I don’t know how they keep recruiting these Disney stars to headline the RL Stine movies. Disney always seems to have such a tight grasp on them. In either case, “Cabinet of Souls” is the very definition of an RL Stine story, except with a much longer format. It surely sports the same mold and aesthetic with a small town, teen protagonists, and evil villains that seek to ruin their innocence somehow. It stumbles on occasion, and there’s a clear lack of wit that you can usually find with Stine’s yarns, but it’s a pleasing movie; especially if you’re a fan of Dove Cameron, Katherine McNamara, or Ryan McCartan.

“Cabinet of Souls” is set in a small town where a young girl went missing long ago. Coincidentally a huge attraction rolls in for Halloween where customers can walk through a corridor of horrors where all sorts of monsters appear. They’re incredibly life like in appearance, and this arouses the suspicion of young Beth. Beth is a quick and resourceful young girl who sneaks in to the ride after hours and discovers that the zombies and vampires on the attraction are genuine.

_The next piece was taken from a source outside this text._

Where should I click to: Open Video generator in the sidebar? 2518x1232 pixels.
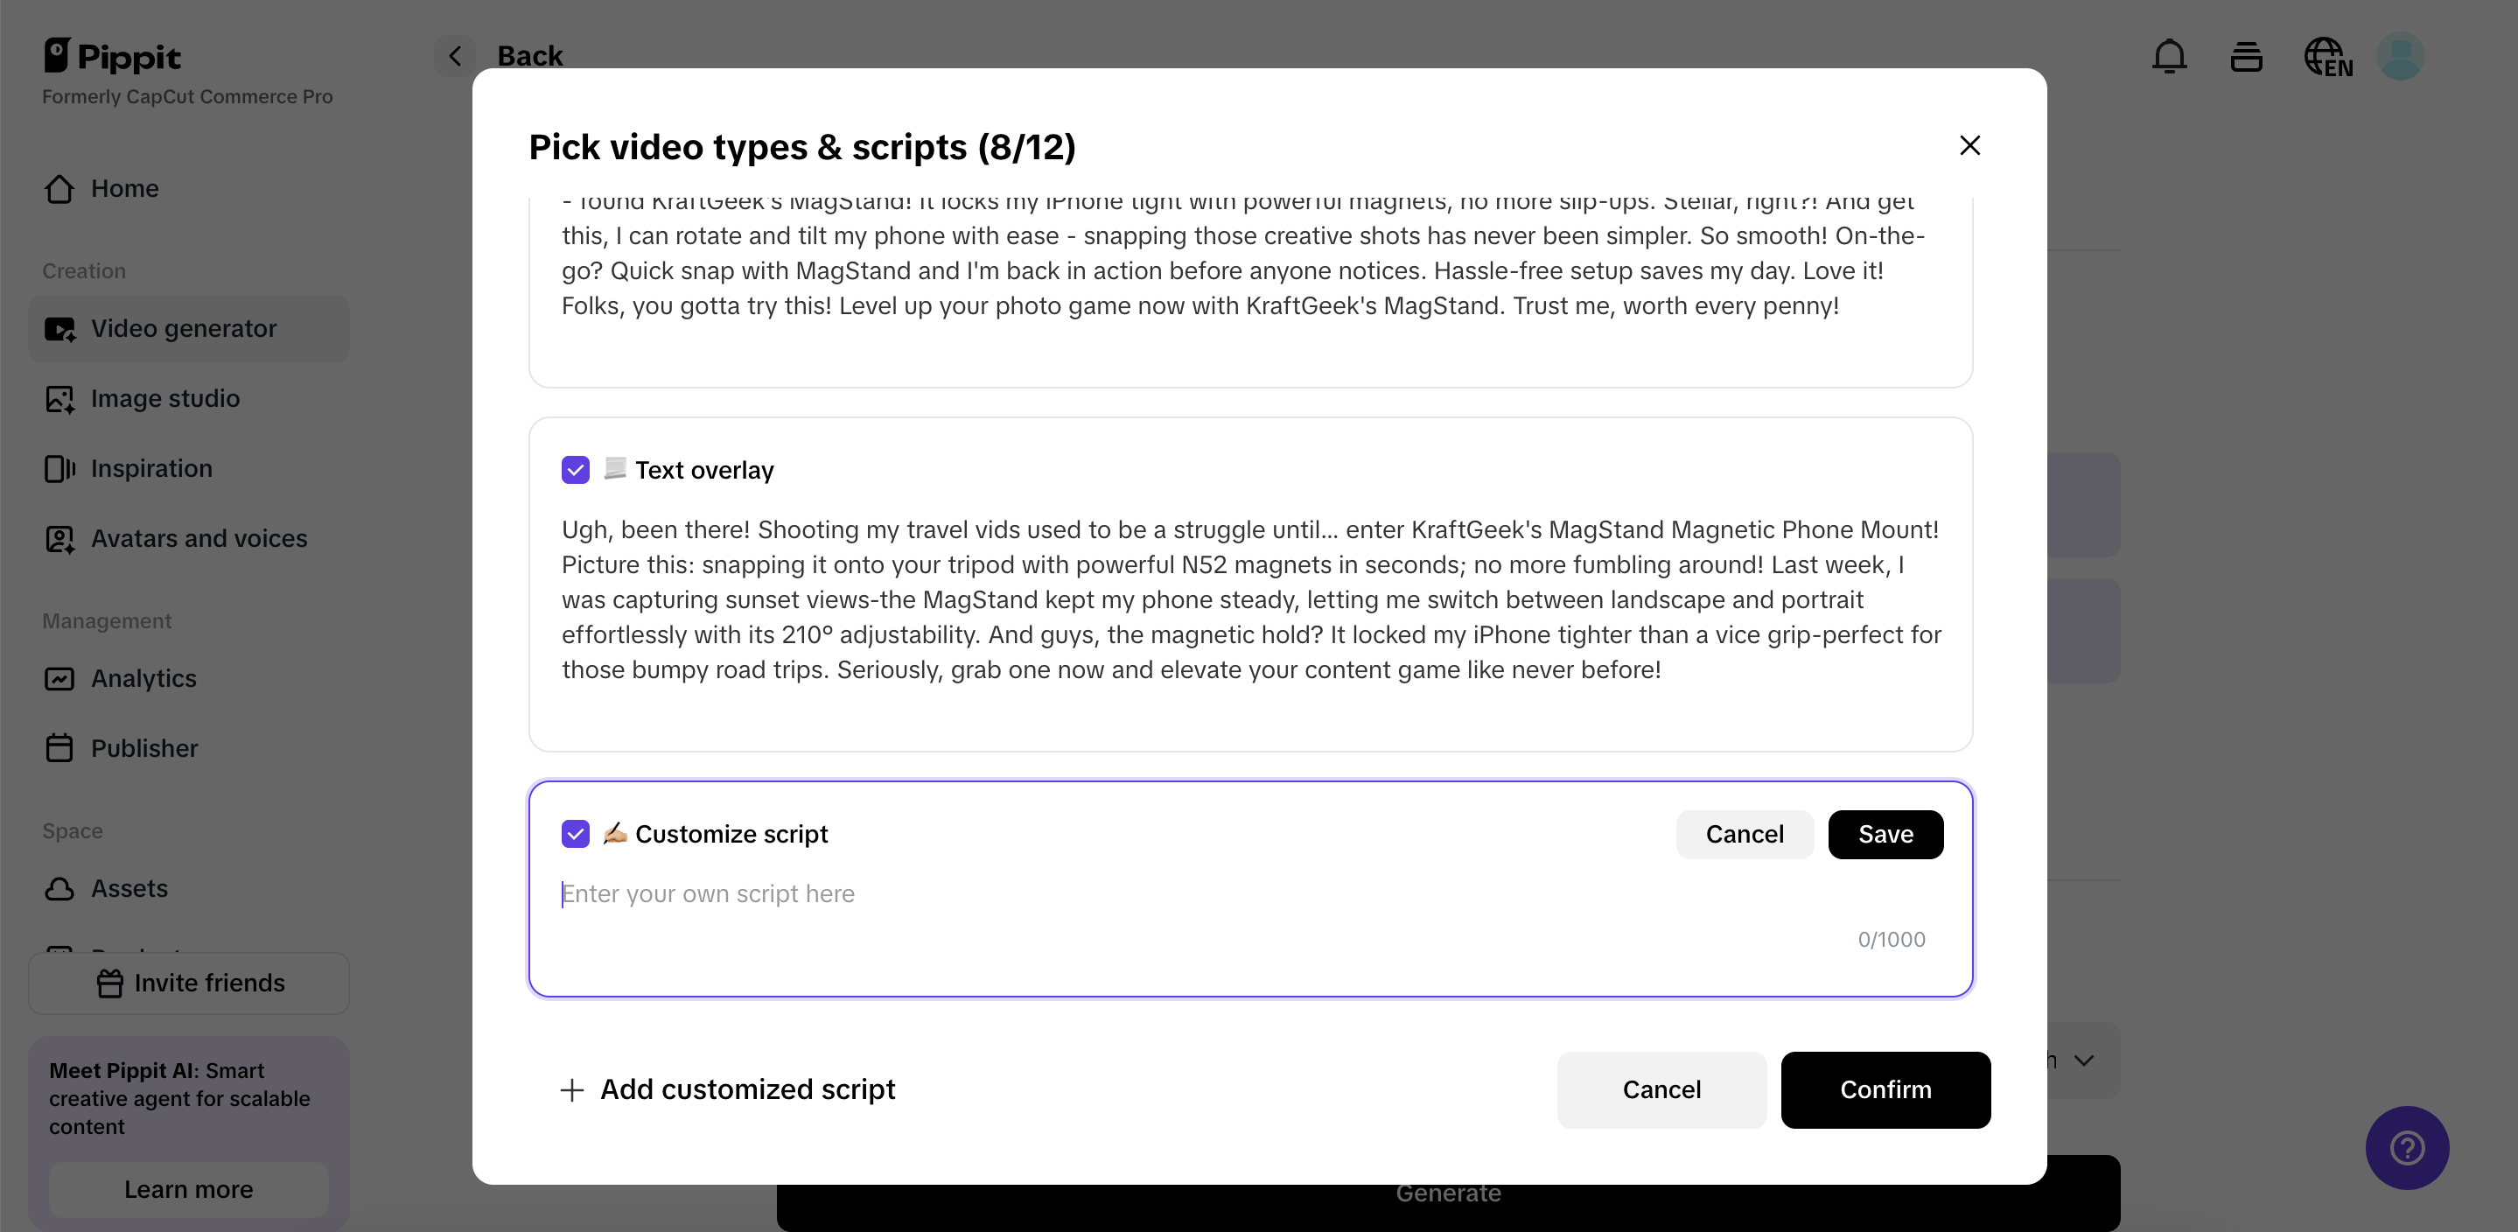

The owner Dr. Hysteria is a devious sorcerer with the ability to grant anyone their heart’s desire. Through granting his victims’ wishes, he uses their souls, and transforms them in to monsters for his ride.

Slowly, the ride begins consuming Beth’s friends, and many secrets are revealed about Hysteria’s attraction. This includes his alluring young daughter Lilith who has her eye on Beth’s friend Kellen. “Cabinet of Souls” is generally well acted and breezes by in under ninety minutes. It works well as a Halloween movie, sporting some great make up effects. I especially enjoy the look of a character who transforms in to an evil clown mid-way. For a kids movie the narrative can teeter on PG-13 territory quite often, but that gives it a welcome edge. Cameron is very good as heroine Beth, who finds herself outmatched by the magic of Lilith and Dr. Hysteria, and it takes a lot of her courage and will to face him, even when trapped in his cabinet of souls.

The cabinet’s realms are a bit derivative of “Phantasm,” but that’s forgiven mainly due to the film’s creativity and unique monster effects. Katherine McNamara is also a scene stealer as the enchantress Lilith, while Andrew Kavadas seems to have a good time playing the central villain of the film. “Cabinet of Souls” feels like the first of numerous films to come involving Dr. Hysteria and his evil offspring. I wonder what new threats he’ll pose if the producers continue with another film. In either case, “Cabinet of Souls” is mainly an excuse to trot out Disney talent, and to arouse a scare or two. I wouldn’t call it a masterpiece, but it will surely entertain its target audience.